Find each line in the records below that contains the string "width", and copy those lines. Case counts.

* START Entries *

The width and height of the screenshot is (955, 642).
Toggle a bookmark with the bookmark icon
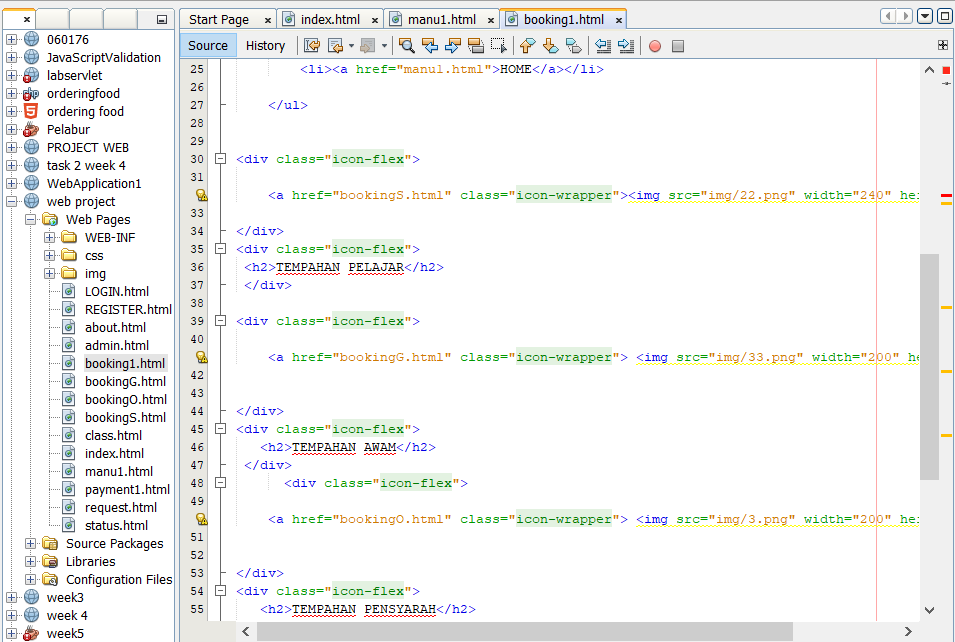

* END Entries *
* START Entries *

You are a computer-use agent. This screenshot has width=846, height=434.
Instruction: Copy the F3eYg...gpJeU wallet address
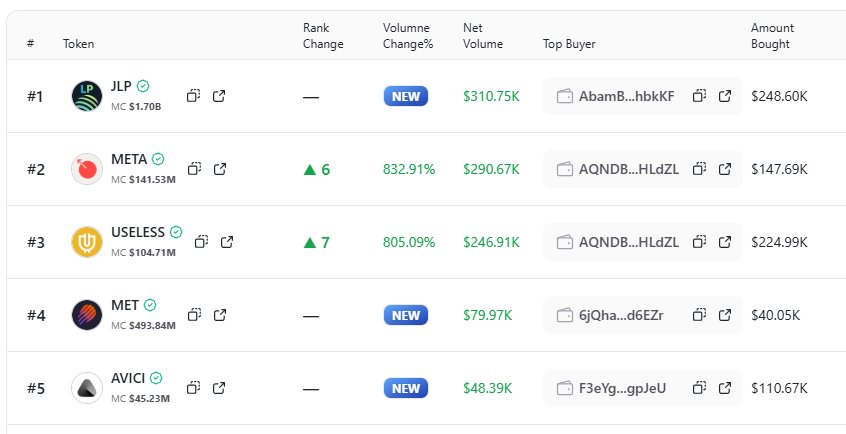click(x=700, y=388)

* END Entries *

● **Answer to this exercise**
The width and height of the screenshot is (955, 642).
You are a computer-use agent. This screenshot has width=846, height=434.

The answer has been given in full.